オルグレン帝国は死が近くにある国だと思ったけど2人には違ったのかな。
「どこに帰りたいの?自宅、厨房、芝生の上でもいいよ。」
「すみません…。自宅でお願いします。」
「私もよろしくお願いします…。」
2人と家族は同じ邸で暮らしていたね。
≪転移≫
カールとヘクターを自宅に帰した
「師匠も難しいね。今の2人の精神力では大将の料理まで届かないよ。」
「今日以上の指導はできませんね。これで奮起できないようでは無理です。潰れるのが早いのか遅いのかの違いしかありません。ディアさんは精神力以外で何か感じましたか?」
大将は言葉と行動で伝え続けてきた感じだ。それでも2人は理解してくれない。死を身近に感じさせることで何かの切っ掛けになるのかもしれないと期待したのかな。
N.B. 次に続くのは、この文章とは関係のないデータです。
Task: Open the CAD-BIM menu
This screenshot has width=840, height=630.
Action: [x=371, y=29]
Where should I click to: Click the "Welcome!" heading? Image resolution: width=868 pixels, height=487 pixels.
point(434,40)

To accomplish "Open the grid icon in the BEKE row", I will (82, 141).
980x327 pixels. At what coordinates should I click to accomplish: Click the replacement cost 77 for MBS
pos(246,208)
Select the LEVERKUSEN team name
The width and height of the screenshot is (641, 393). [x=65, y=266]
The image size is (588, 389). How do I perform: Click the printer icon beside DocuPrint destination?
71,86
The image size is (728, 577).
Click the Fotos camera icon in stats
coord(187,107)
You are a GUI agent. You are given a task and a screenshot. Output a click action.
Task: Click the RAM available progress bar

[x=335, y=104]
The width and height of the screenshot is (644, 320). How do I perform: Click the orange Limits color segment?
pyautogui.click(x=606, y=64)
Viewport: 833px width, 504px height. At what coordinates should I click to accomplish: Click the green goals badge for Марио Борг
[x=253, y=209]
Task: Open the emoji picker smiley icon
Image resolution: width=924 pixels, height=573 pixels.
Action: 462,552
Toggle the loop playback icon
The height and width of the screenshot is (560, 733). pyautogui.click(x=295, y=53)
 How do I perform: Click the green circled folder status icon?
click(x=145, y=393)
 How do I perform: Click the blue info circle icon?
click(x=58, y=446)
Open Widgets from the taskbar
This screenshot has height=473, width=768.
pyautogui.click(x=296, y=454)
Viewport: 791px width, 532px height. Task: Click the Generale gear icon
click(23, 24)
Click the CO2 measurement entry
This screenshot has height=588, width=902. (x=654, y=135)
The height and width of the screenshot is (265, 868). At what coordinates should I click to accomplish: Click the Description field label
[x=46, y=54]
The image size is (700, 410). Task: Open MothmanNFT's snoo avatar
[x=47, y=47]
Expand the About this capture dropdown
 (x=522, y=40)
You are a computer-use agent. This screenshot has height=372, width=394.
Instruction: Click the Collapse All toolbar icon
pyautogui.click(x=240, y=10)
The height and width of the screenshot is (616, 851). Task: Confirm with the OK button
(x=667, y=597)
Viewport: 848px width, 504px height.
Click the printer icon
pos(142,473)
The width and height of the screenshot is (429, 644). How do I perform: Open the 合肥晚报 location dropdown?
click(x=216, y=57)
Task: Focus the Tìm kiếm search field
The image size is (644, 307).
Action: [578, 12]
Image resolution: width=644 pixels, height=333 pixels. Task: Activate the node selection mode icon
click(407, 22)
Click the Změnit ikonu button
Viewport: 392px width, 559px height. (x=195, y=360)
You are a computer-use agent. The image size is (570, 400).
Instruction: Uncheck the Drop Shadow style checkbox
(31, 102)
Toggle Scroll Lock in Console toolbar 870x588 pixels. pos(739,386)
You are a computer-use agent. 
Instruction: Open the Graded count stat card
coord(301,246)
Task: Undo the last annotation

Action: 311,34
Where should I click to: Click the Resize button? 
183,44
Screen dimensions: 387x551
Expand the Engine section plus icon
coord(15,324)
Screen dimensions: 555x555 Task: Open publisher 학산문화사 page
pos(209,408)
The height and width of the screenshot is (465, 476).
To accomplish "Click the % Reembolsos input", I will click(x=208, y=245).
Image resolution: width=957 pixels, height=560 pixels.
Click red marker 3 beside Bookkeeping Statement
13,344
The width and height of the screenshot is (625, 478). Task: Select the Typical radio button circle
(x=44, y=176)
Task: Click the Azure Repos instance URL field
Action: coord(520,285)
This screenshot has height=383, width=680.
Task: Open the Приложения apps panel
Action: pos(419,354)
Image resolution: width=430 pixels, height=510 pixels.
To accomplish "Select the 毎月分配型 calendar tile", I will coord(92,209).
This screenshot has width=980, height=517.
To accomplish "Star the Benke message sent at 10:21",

「料理人も故意なのか偶然なのかは別として、人の命を奪うことができる職業なのだから、その重みは知っていてほしいかな。」
「そのように感じましたか…。やはり伝わっていないのでしょう。お店が諜報員たちの拠点になっていると知ったときには凄く納得しました。私は料理で人を殺すことを拒否し続けました。幸いにして私の料理の腕でお客様が来てくださるので殺されることはありませんでしたが、お店では多くの人が死んでいるのです。お店を捜査されたことは一度もありません。殺しを依頼されるのは特別なことだとしても、身だしなみを整え、調理場を清潔にし、食材を選別して適切に管理し、食べ合わせまで考える。料理人が作った品は人の体内に入るという怖さを知らないのです。今日は死についてようやく学べたでしょう。ですが自分が殺すことになるのかもしれないとまでは考えない気がします。言葉で伝えても調理場や食材について叱っても伝わりません。自分で食材を選び料理することを考えていないのでしょう。今後は弟子たちがどのような態度で仕事をするのか見るだけです。場合によっては引越し先で新しい弟子が入ってくるでしょう。それも仕方のないことですね。」
大将の言葉には重みがある。殺しの依頼を断ったときに殺されるかもしれないと考えたに違いない。自分が作った料理が直接の死因ではないと分かっていても殺しの依頼を聞いた後で人が死ねば無関係だとは思えない。そのような環境にいたのだから2人はかなり注意されてるはず。
甘すぎるよ。弟子をしていればいつか何てことはない。
大将が歳で調理場に立てなる前に誰も調理場に立たなかったら絶対に閉店するよ。お姉ちゃんは努力する人には優しいけど勘違いしてる人には厳しいから。
年齢差があると伝わらないこともありますね。